Testing images fails with 'morphology not found" for ImageMagick in the log
Your version of imagemagick is old. Upgrade imagemagick, or pass -DCOMPARATOR=old to cmake, otherwise the comparison reliability is reduced.
It isn't advised to move them because the build is using RPATH hard coded into the openscad binary. You may try to workaround by setting the LD_LIBRARY_PATH environment variable to place yourpath/lib first in the list of paths it searches. If all else fails, you can re-run the entire dependency build process but export the BASEDIR environment variable to your desired location, before you run the script to set environment variables.
After you have built the dependencies you can free up space by removing the $BASEDIR/src directory - where $BASEDIR defaults to $HOME/openscad_deps.
OpenSCAD's config file is kept in ~/.config/OpenSCAD/OpenSCAD.conf.
The following paragraph describes an easy way to setup a development environment for OpenSCAD in Ubuntu 11.04. After executing the following steps QT Creator can be used to graphically start developing/debugging OpenSCAD.
# sudo add-apt-repository ppa:chrysn/openscad
# sudo apt-get update # sudo apt-get install git build-essential qtcreator libglew1.5-dev libopencsg-dev libcgal-dev libeigen2-dev bison flex
# mkdir ~/src # cd ~/src # git clone https://github.com/openscad/openscad.git
# cd ~/src/openscad # qmake # make
Just open the project file openscad.pro (CTRL+O) in QT Creator and hit the build all (CTRL+SHIFT+B) and run button (CTRL+R).
There is experimental support for building with the Clang compiler under linux. Clang is faster, uses less RAM, and has different error messages than GCC. To use it, first of all you need CGAL of at least version 4.0.2, as prior versions have a bug that makes clang unusable. Then, run this script before you build OpenSCAD.
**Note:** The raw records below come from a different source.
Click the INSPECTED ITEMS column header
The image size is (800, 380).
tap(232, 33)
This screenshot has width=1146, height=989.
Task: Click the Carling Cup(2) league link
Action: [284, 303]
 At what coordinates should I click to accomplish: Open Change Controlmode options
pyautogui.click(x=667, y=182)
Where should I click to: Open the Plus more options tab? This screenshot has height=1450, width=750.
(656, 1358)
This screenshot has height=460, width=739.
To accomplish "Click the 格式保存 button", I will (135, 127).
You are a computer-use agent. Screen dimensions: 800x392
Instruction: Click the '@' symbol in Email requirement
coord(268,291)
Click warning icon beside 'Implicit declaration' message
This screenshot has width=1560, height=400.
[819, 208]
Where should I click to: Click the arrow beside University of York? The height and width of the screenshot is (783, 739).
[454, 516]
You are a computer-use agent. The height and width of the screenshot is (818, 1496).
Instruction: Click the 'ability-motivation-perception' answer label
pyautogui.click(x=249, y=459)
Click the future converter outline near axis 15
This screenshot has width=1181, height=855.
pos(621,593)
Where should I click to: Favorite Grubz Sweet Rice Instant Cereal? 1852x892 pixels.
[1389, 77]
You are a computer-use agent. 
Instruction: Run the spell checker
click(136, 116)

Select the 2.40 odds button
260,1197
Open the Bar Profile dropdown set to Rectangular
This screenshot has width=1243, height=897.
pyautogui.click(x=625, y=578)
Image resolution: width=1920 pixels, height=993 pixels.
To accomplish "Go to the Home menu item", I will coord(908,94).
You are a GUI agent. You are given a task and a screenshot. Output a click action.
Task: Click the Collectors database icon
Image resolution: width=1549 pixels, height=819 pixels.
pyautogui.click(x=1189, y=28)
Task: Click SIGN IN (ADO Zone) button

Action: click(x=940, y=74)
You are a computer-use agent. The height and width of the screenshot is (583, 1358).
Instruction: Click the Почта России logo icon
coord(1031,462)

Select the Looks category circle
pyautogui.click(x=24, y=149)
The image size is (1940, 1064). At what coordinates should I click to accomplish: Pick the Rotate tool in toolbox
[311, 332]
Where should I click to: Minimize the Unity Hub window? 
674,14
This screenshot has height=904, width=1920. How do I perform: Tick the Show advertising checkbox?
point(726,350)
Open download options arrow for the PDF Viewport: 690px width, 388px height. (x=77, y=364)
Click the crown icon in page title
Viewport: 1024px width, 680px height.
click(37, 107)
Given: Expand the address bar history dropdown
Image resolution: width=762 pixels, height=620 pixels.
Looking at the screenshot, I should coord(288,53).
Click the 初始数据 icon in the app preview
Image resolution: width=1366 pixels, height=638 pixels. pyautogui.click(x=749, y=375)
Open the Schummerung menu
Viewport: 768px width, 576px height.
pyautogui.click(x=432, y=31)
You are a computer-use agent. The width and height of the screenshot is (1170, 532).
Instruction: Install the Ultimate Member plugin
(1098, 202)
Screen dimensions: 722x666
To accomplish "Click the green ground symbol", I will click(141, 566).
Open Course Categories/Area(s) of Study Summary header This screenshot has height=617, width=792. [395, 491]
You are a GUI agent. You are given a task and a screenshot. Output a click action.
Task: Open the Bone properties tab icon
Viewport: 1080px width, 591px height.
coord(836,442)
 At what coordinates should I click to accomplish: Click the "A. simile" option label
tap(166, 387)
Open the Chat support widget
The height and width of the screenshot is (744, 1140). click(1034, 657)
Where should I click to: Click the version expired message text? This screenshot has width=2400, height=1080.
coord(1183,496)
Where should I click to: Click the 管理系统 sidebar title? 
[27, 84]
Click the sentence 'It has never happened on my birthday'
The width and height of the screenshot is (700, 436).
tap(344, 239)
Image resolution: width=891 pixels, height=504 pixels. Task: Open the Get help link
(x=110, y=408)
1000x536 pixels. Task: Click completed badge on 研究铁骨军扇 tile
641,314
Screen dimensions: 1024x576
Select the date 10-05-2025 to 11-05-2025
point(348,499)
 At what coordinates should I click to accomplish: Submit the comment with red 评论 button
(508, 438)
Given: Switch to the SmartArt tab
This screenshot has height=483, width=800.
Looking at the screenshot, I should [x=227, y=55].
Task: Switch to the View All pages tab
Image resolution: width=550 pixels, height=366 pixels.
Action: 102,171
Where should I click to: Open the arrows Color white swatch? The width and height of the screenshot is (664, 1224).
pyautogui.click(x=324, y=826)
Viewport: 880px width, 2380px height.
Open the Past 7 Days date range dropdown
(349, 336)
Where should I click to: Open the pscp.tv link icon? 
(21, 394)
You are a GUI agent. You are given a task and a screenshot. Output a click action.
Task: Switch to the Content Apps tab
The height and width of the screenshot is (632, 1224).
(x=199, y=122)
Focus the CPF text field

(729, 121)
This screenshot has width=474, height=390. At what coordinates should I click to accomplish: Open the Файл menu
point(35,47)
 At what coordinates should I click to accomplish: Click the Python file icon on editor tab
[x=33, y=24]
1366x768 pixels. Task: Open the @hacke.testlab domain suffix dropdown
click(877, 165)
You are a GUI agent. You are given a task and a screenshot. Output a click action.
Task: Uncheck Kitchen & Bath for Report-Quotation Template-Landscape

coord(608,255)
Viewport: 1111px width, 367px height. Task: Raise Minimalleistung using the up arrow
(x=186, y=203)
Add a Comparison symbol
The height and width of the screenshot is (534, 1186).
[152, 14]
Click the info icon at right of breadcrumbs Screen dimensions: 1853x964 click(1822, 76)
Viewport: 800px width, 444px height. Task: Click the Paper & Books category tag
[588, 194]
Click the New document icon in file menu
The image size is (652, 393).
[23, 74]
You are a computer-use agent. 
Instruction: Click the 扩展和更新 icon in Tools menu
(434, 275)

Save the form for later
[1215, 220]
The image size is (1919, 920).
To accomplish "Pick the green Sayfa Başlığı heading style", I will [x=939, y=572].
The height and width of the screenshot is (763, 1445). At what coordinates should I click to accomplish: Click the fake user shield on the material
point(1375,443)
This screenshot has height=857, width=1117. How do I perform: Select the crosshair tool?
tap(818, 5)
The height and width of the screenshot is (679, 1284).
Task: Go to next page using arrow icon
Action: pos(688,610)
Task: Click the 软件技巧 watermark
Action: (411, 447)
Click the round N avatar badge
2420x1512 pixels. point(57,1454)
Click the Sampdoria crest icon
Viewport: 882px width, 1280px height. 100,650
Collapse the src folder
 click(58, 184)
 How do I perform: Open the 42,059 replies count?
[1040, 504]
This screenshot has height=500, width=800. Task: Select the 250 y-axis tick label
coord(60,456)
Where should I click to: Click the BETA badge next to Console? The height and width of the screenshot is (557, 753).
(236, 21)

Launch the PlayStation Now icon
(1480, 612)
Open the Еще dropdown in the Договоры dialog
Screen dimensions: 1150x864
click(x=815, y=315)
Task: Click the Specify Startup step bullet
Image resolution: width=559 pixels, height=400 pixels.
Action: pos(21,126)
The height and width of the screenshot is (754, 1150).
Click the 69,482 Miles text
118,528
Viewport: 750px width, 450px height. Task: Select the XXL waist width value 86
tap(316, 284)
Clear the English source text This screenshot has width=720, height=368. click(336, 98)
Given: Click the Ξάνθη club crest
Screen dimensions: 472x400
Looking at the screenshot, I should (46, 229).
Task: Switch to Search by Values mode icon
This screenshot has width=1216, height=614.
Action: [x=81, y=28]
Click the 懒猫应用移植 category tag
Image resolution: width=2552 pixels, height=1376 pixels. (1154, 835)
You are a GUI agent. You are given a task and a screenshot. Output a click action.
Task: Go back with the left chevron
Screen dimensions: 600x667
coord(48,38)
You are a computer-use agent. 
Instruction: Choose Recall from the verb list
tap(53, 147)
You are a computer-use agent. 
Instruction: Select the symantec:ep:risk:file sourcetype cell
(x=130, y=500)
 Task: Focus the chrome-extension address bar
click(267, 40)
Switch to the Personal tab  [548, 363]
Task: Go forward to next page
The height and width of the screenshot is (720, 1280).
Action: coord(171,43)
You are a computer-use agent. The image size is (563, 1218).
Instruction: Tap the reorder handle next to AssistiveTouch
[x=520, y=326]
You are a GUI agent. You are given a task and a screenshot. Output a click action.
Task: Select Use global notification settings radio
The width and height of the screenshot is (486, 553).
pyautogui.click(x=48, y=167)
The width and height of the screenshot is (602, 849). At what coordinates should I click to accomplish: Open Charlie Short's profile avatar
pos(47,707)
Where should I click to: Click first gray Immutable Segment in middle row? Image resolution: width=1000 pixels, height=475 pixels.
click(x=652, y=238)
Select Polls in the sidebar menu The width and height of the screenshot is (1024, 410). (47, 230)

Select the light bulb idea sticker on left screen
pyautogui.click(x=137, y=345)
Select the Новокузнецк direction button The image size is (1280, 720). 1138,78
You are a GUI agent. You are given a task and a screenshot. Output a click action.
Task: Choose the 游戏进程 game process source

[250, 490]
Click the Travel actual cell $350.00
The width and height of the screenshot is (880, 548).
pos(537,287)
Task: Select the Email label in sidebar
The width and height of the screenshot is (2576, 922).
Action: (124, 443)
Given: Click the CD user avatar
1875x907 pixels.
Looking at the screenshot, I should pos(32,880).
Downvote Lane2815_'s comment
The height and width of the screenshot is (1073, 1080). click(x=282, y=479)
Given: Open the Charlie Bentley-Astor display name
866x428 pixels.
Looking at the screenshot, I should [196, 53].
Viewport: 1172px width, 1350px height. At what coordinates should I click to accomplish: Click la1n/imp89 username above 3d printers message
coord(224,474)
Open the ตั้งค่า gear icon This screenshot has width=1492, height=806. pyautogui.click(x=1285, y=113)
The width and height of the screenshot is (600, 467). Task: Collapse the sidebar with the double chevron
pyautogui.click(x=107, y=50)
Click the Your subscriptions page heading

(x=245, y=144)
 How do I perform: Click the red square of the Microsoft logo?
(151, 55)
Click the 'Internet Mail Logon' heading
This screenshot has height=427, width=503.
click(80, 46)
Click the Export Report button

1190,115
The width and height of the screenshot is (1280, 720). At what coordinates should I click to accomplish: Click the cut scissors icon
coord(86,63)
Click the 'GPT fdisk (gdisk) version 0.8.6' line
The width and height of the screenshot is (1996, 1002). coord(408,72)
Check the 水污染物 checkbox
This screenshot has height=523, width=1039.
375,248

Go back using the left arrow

source scripts/setenv-unibuild.sh clang
Clang support depends on your system's QT installation having a clang enabled qmake.conf file. For example, on Ubuntu, this is under /usr/share/qt4/mkspecs/unsupported/linux-clang/qmake.conf. BSD clang-building may require a good deal of fiddling and is untested, although eventually it is planned to move in this direction as the BSDs (not to mention OSX) are moving towards favoring clang as their main compiler.